→ EXERCISE GOAL: Images do not belong in the copy. Set down all the entries exactly.
*** Opening of TASK MATERIAL ***
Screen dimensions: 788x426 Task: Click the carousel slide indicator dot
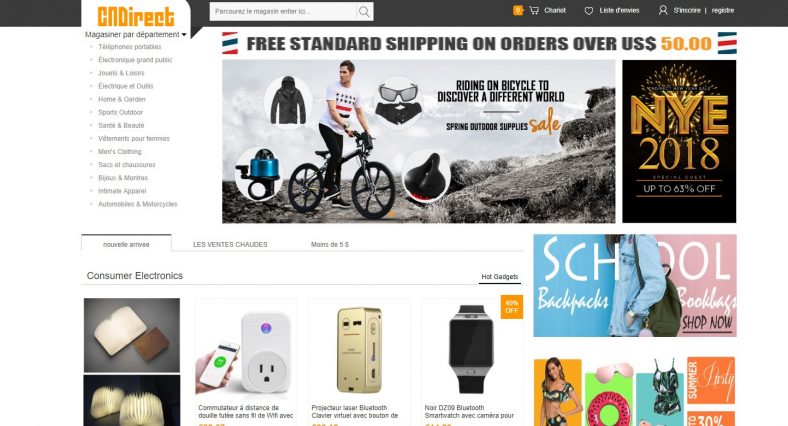(392, 214)
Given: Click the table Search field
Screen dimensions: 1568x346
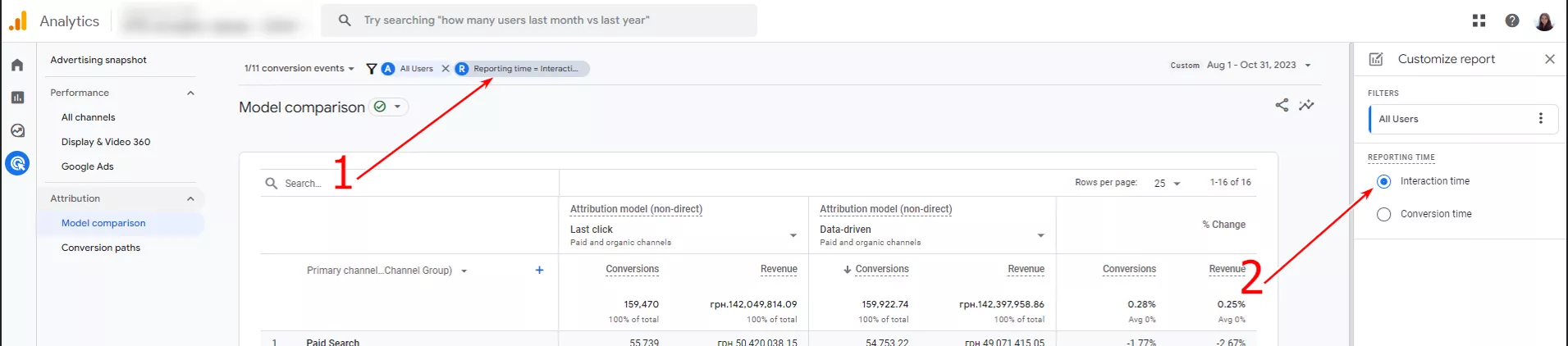Looking at the screenshot, I should click(x=409, y=184).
*** Close of TASK MATERIAL ***
→ TASK SOLUTION:
Screen dimensions: 788x426 Task: Click the carousel slide indicator dot
(392, 214)
Given: Click the table Search field
Screen dimensions: 1568x346
Looking at the screenshot, I should click(x=409, y=184).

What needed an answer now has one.